【读书笔记】Algorithms for Decision Making(9)

简介: 与基于模型的方法相比,无模型方法不需要构建转移函数和奖励函数的显性表示,而是直接作用于值函数建模。进一步地,考虑模拟学习来重建奖励函数。

三、模型不确定性(2)

与基于模型的方法相比,无模型方法不需要构建转移函数和奖励函数的显性表示,而是直接作用于值函数建模。进一步地,考虑模拟学习来重建奖励函数。


3. 无模型方法

3.1 均值的增量估计

许多无模型方法从样本递增中估计作用值函数$Q(s,a)$。假设只关心$m$个样本中单个变量$X$的当前期望值:$$\hat{x}_{m} = \frac{1}{m} \sum_{i=1}^{m} x^{(i)}.$$对应的增量更新的过程可显示为:$$\hat{x}_{m} = \hat{x}_{m - 1} + \frac{1}{m} \left(x^{(m)} - \hat{x}_{m - 1}\right).$$进一步地,如果引入学习率的概念:$$\hat{x}_{m} = \hat{x}_{m - 1} + \alpha(m) \left(x^{(m)} - \hat{x}_{m - 1}\right).$$为了保证收敛,$\alpha(m)$需满足$\sum_{m} \alpha(m) = \infty$,且$\sum_{m} \alpha^{2}(m) < \infty$。

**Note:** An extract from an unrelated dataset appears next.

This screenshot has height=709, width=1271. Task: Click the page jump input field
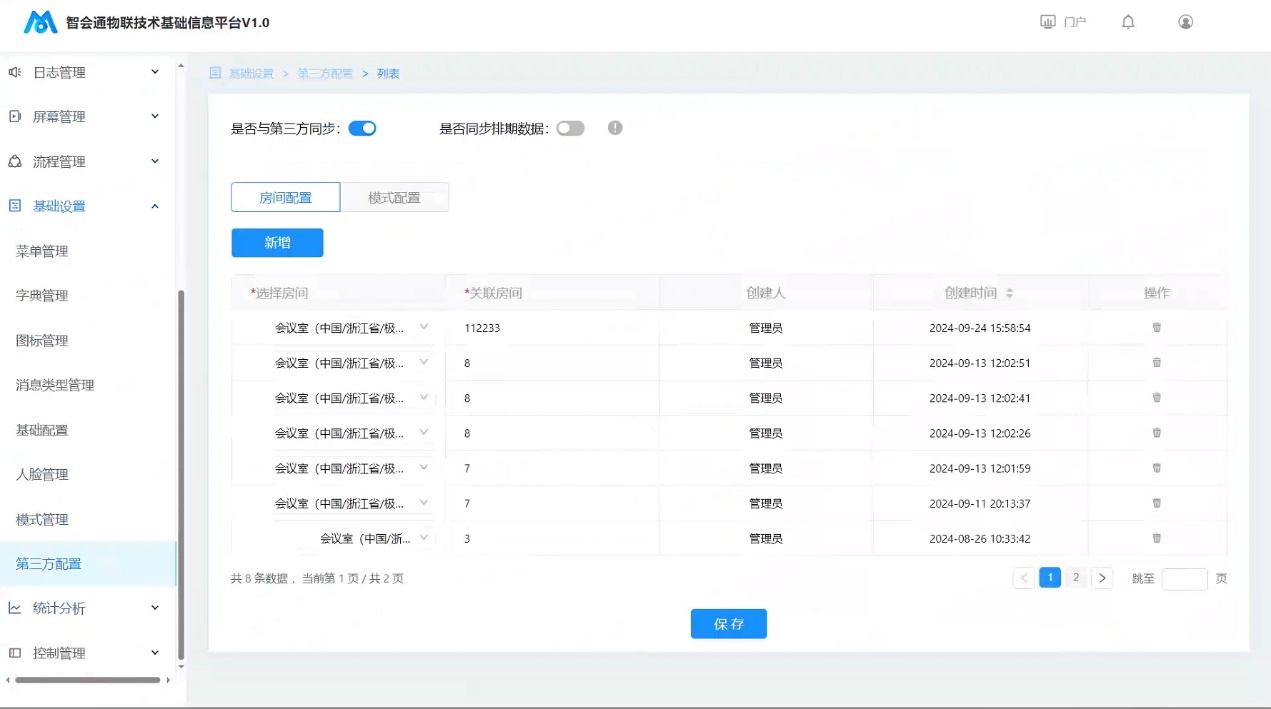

mutable struct IncrementalEstimate
    μ # mean estimate
    α # learning rate function
    m # number of updates
end

function update!(model::IncrementalEstimate, x)
    model.m += 1
    model.μ += model.α(model.m) * (x - model.μ)
    return model
end

3.2 Q学习

mutable struct QLearning
    𝒮 # state space (assumes 1:nstates)
    𝒜 # action space (assumes 1:nactions)
    γ # discount
    Q # action value function
    α # learning rate
end

lookahead(model::QLearning, s, a) = model.Q[s,a]

function update!(model::QLearning, s, a, r, s′)
    γ, Q, α = model.γ, model.Q, model.α
    Q[s,a] += α*(r + γ*maximum(Q[s′,:]) - Q[s,a])
    return model
end

3.3 Sarsa

该方法是Q学习的一个替代,名字来源于迭代Q函数的每一步都需要$(s, a, r, s^{\prime}, a^{\prime})$。

mutable struct Sarsa
    𝒮 # state space (assumes 1:nstates)
    𝒜 # action space (assumes 1:nactions)
    γ # discount
    Q # action value function
    α # learning rate
    ℓ # most recent experience tuple (s,a,r)
end

lookahead(model::Sarsa, s, a) = model.Q[s,a]

function update!(model::Sarsa, s, a, r, s′)
    if model.ℓ != nothing
        γ, Q, α, ℓ = model.γ, model.Q, model.α, model.ℓ
        model.Q[ℓ.s,ℓ.a] += α*(ℓ.r + γ*Q[s,a] - Q[ℓ.s,ℓ.a])
    end
    model.ℓ = (s=s, a=a, r=r)
    return model
end

3.4 Eligibility Traces

Q-learning和Sarsa的缺点之一是学习可能很慢,尤其是当奖励很少的情形下。可通过使用Eligibility Traces修改Q-learning和Sarsa,将奖励反向传播到导致奖励来源的状态和行动,以提高学习效率。

mutable struct SarsaLambda
    𝒮 # state space (assumes 1:nstates)
    𝒜 # action space (assumes 1:nactions)
    γ # discount
    Q # action value function
    N # trace
    α # learning rate
    λ # trace decay rate
    ℓ # most recent experience tuple (s,a,r)
end

lookahead(model::SarsaLambda, s, a) = model.Q[s,a]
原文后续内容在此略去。